Problem details:
Substitute "Linked Managers" for "Related Managers" in the listing lines starting at the one containing "You are a computer-use agent. Image resolution: width=1568" and ending at the one containing "pyautogui.click(x=13, y=398)". Give only those lines again, with nothing else changed.

____________

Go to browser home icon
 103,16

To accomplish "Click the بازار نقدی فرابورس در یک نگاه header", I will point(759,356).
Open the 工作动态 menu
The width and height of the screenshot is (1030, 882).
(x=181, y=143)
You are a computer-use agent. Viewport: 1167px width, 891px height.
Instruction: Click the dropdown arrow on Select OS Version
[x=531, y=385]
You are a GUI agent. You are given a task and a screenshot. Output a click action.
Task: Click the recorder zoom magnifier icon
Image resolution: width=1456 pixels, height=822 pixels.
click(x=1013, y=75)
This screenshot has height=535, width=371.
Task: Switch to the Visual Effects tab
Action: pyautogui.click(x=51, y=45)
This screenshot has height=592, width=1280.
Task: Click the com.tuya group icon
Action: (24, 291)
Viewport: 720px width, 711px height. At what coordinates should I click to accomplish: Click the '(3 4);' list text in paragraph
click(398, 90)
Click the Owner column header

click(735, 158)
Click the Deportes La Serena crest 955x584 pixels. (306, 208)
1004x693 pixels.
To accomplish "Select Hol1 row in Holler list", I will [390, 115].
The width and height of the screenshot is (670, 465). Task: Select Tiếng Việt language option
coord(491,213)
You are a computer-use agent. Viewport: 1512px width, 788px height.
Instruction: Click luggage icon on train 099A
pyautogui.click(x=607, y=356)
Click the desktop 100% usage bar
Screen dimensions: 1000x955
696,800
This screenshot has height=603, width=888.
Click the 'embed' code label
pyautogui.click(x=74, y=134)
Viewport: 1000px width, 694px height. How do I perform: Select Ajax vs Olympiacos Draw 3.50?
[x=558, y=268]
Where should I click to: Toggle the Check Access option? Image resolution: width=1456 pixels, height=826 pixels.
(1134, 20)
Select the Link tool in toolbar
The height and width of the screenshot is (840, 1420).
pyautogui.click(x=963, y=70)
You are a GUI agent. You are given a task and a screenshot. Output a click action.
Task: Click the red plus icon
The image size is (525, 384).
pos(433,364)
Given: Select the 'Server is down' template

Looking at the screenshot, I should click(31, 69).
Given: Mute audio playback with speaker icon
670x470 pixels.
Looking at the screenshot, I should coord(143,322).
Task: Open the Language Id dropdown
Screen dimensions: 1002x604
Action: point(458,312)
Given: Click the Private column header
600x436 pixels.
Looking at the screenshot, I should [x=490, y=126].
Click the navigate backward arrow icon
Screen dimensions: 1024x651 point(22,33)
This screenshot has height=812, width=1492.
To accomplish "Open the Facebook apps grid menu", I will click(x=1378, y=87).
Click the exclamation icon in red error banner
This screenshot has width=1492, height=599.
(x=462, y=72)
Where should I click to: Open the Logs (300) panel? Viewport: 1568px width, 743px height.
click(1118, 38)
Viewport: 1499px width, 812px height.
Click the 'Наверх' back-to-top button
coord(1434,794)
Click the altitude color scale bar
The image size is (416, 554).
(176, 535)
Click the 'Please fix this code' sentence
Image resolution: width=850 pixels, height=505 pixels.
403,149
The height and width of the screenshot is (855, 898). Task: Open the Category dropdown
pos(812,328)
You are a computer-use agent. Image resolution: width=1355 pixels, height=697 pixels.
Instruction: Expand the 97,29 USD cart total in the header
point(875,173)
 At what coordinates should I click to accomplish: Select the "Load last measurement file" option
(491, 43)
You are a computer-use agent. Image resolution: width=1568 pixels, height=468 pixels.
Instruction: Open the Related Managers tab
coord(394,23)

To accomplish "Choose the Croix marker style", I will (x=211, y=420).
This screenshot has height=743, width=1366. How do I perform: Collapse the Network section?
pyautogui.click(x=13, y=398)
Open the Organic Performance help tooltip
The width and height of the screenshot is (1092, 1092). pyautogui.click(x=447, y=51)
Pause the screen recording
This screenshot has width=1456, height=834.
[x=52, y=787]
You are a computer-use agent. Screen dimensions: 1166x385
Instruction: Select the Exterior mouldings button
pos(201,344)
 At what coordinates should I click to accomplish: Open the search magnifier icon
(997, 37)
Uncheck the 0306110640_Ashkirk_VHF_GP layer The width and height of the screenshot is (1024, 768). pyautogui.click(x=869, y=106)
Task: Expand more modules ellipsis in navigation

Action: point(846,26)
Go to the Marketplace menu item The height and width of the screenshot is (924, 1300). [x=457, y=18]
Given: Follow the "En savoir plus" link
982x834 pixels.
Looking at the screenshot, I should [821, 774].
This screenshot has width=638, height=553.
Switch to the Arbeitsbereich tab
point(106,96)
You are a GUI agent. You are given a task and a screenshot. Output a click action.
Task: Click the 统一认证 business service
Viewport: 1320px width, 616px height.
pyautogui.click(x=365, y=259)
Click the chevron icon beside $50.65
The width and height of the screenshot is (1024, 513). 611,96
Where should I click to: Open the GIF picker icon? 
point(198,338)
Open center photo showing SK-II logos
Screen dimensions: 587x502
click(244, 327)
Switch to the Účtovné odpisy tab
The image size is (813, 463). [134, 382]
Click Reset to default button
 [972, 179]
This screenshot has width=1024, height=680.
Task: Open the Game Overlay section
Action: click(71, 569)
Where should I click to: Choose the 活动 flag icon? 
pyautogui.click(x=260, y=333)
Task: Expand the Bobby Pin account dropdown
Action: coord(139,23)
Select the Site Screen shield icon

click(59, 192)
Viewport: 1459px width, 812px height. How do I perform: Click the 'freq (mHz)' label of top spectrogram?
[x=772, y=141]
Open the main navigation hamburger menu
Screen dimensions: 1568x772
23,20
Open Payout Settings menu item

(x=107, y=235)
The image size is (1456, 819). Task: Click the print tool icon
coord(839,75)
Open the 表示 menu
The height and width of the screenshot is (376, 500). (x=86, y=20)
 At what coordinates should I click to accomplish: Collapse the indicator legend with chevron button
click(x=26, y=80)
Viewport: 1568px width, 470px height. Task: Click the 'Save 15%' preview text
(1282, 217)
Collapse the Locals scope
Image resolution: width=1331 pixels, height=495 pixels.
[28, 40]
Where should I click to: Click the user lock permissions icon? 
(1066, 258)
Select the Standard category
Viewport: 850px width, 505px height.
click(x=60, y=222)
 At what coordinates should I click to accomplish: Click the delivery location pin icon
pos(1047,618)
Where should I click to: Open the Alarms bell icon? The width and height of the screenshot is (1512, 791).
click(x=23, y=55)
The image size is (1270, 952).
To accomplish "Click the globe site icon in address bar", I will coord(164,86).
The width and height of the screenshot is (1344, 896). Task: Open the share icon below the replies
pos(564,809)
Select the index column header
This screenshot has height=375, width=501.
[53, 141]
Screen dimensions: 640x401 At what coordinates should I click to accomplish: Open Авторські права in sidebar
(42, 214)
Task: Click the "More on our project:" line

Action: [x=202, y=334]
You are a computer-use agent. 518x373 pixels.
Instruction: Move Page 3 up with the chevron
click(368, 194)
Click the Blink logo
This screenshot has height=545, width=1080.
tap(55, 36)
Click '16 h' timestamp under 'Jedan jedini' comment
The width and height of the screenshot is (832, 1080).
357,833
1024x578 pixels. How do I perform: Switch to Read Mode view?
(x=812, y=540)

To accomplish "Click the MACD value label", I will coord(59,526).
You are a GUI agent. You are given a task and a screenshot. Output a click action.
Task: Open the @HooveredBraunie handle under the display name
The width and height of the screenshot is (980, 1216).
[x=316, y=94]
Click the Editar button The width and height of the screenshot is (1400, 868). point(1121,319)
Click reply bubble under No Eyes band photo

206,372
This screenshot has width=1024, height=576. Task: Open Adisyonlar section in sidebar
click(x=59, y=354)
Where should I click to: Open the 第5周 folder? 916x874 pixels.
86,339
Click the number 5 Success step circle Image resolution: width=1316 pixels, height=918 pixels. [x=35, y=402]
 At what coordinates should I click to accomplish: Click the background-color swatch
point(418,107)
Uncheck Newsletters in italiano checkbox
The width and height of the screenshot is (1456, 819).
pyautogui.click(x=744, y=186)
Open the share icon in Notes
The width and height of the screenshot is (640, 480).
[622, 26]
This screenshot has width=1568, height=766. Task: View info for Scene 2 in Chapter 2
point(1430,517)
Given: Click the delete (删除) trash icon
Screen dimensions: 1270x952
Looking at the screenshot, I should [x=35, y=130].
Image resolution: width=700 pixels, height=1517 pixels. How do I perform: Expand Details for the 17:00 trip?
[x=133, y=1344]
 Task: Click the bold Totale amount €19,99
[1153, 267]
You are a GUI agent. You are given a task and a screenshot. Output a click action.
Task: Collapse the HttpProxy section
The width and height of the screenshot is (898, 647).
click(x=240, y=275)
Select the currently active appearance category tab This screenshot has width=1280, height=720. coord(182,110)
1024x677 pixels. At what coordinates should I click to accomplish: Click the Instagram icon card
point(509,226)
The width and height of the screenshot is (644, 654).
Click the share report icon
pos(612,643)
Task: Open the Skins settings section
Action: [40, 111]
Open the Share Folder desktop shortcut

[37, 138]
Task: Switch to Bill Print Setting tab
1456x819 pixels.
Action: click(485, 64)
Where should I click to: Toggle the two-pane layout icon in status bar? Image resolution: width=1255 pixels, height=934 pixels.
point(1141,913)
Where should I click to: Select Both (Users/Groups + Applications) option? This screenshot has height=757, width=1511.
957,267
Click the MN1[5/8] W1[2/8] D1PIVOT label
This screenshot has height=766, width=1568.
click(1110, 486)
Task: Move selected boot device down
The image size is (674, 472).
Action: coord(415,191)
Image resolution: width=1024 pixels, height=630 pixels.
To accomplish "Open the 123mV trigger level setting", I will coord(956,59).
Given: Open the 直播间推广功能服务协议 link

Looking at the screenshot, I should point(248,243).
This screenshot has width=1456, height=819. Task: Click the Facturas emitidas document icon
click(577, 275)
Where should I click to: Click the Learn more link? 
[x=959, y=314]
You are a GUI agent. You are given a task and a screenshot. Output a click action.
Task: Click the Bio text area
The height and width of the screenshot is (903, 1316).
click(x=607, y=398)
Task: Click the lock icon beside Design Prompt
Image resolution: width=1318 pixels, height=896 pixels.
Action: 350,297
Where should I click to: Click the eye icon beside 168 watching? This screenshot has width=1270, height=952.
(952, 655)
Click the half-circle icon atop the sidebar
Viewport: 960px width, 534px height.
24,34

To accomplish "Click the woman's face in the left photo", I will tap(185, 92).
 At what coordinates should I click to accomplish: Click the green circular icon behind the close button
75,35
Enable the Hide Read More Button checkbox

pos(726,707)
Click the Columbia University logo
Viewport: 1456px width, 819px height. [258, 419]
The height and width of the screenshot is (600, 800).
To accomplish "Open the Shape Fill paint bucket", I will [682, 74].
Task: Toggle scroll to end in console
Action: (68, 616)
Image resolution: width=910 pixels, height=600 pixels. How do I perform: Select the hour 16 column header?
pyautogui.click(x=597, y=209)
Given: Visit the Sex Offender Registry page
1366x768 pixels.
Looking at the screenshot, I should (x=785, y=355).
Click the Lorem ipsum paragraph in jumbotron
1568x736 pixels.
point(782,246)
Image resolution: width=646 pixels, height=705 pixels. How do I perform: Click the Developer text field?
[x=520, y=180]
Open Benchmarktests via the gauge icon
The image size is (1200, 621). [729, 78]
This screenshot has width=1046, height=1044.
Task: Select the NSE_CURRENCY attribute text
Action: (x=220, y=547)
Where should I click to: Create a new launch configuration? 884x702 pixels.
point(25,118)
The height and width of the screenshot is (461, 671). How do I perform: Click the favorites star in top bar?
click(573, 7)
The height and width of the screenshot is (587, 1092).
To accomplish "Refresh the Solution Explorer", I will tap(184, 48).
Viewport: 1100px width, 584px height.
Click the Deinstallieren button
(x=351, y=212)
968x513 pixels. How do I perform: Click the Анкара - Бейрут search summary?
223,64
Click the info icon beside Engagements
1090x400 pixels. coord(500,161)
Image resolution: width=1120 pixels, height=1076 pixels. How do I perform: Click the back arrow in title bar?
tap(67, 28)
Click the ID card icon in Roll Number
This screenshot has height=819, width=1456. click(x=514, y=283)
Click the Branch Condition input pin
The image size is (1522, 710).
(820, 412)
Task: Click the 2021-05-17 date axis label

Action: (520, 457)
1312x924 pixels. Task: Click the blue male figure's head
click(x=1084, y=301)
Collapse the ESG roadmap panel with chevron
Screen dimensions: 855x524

____________

Answer to this exercise:
You are a computer-use agent. Image resolution: width=1568 pixels, height=468 pixels.
Instruction: Open the Linked Managers tab
coord(394,23)

To accomplish "Choose the Croix marker style", I will (x=211, y=420).
This screenshot has height=743, width=1366. How do I perform: Collapse the Network section?
pyautogui.click(x=13, y=398)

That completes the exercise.